Chapitre CI (1/2)
Après le départ d’Orcinus, les pourparlers tournèrent rapidement au vinaigre, voire au fiasco.
Ma grande idée de conférence internationale était un échec cuisant : non seulement j’avais perdu mon amoureux pour toujours, mais en plus, je passais pour une épouse volage et avide de pouvoir qui tentait de remplacer son pauvre mari bafoué par son bel amant Lointain… C’était une catastrophe sur toute la ligne. Je n’avais plus ni honneur ni espoir. Et sans la conscience profonde, quelque part dans mes veines, du fait que mes enfants avaient encore besoin de moi, je me serais sans doute jetée à la mer avec un boulet au pied.
J’avais le cœur lourd comme une mine de plomb et les épaules basses comme les abysses, et la seule sensation que j’éprouvais encore était un gigantesque sentiment de vide.
Je réussis pourtant à mettre un pied devant l’autre et à retourner, tant bien que mal, jusque sur le pont du trois-mâts. Toute la troupe était là, pleine de questions et de tristesse. Ils avaient vu, de loin, partir Orcinus qui leur avait fait signe depuis la goélette des loyalistes. Puis ils avaient suivi des yeux, une à une, les autres délégations qui avaient regagné leurs embarcations respectives et levé l’ancre les unes après les autres.
J’étais épuisée, sonnée, désespérée. Rutila, gentiment, posa sa main sur mon épaule et me dit : « Je comprends, Lumi, pourquoi tu lui as dit non. Je sais que tu ne peux pas abandonner tes enfants pour voguer au-delà des cartes. Je suis tellement désolée que tu aies dû faire un choix pareil ! Mais aujourd’hui, je dois penser à la sécurité de mon équipage. Rotu est une menace pour nous tous. Je le crois… Je le sens. Nous allons laisser tous les autres bateaux s’éloigner, pour que personne ne voie dans quelle direction nous partons. Et ensuite… Nous aviserons. »
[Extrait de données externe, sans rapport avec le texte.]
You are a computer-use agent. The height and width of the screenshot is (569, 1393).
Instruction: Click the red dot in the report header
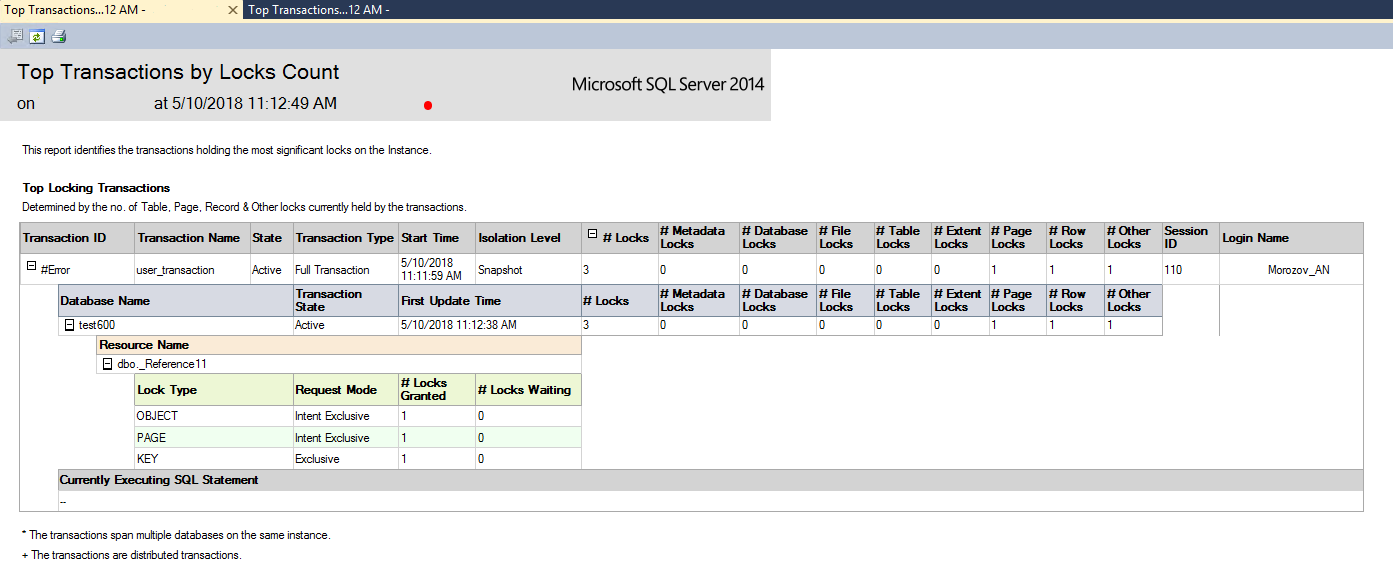point(428,104)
Ce soir-là, je restai cloîtrée dans ma cabine, cachée derrière le sabord entrouvert, à verser toutes les larmes de mon cœur tout en guettant le navire de Rotu. Lorsque sa galère releva enfin son ancre et pointa son étrave dans le soleil couchant, je ressentis un mélange de haine et de soulagement qui me mit dans une rage folle. Puis je fus prise d’une nausée carabinée et me penchai in extremis pour vomir directement au-dessus de l’eau. Il me suffisait de le savoir là, tout près, pour éprouver un profond malaise.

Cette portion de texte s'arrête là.